La strage delle Maccalube, slitta la decisione sulla lista testi della Procura

La Corte di appello deve decidere sulla richiesta della difesa di dichiarare inutilizzabili le dichiarazioni acquisite in primo grado

La lettura del verdetto di primo grado

Un impegno istituzionale del presidente della sezione della Corte di appello fa slittare la decisione sull’ammissione della lista dei testi del processo per la strage delle Maccalube, la riserva naturale di Aragona. Lì il 27 settembre del 2014 morirono i fratellini Carmelo e Laura Mulone di 9 e 7 anni, travolti da un’ondata di fango mentre facevano una passeggiata insieme al padre Rosario, appuntato dei carabinieri. "La lista testi del pubblico ministero non era utilizzabile perchè presentata oltre i termini". L'avvocato Daniela Ciancimino, all’udienza precedente, aveva riproposto la stessa eccezione, inizialmente bocciata, con cui si era aperto il processo di primo grado. I pm Carlo Cinque e Simona Faga non avevano, di fatto, presentato la lista dei testi entro il termine previsto (sette giorni dalla prima udienza) ma il giudice superò la questione ritenendo che si fosse trattato di un semplice disguido non sostanziale in quanto "il pm aveva correttamente chiesto alla cancelleria di trasmetterlo insieme alla richiesta di giudizio immediato".

Uno dei legali della difesa, adesso, insiste: "Non è ammissibile - ha sostenuto - superare questa svista, la lista testi non era ammissibile e le dichiarazioni non possono essere utilizzate". La questione sarebbe centrale ma è rimasta in sospeso perché il presidente della Corte ha dovuto aggiornare l’udienza al 6 febbraio per partecipare all’incontro in Prefettura, a Palermo, con la commissione parlamentare sul femminicidio.
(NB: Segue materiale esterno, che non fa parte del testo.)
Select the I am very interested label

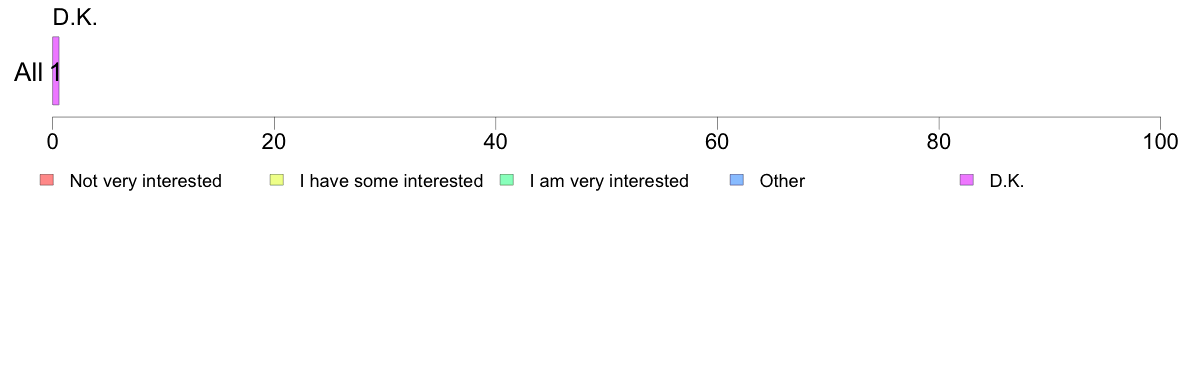click(x=609, y=181)
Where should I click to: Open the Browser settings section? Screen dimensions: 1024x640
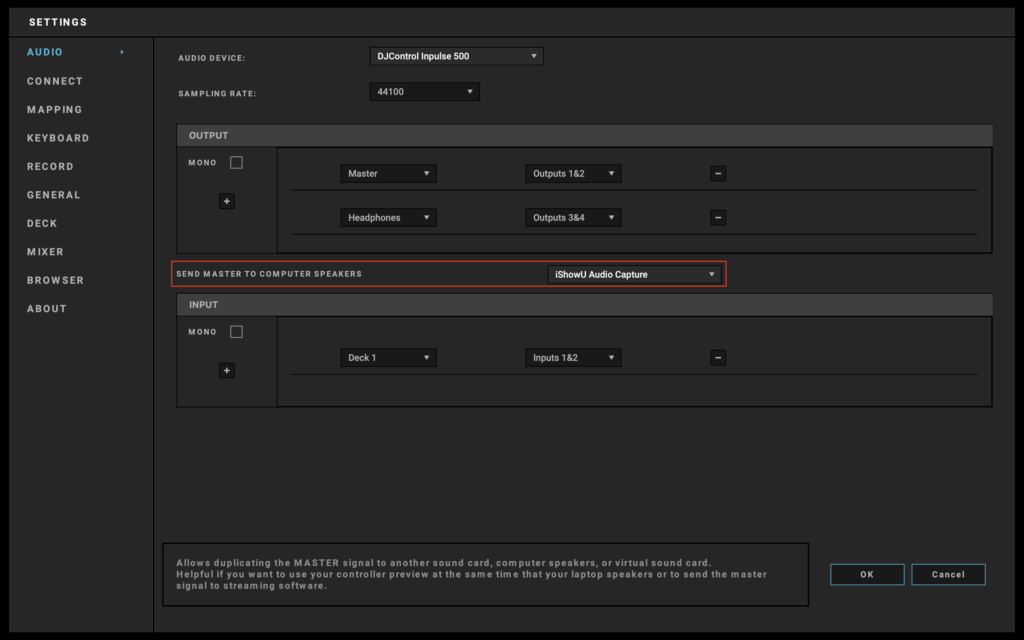(x=55, y=281)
In primo grado, il 30 gennaio dell'anno scorso, il giudice Giancarlo Caruso ha inflitto sei anni di reclusione al direttore della riserva, l’architetto Domenico Fontana, e 5 anni e 3 mesi all’operatore del sito Daniele Gucciardo, entrambi esponenti di Legambiente, associazione che gestisce la riserva sulla base di un contratto con la Regione. Assoluzione, invece, “perché il fatto non costituisce reato”, per il funzionario della Regione Francesco Gendusa. Il procuratore Luigi Patronaggio ha impugnato il verdetto di assoluzione e lo stesso hanno fatto i difensori dei due condannati: in appello è di nuovo tutto in discussione.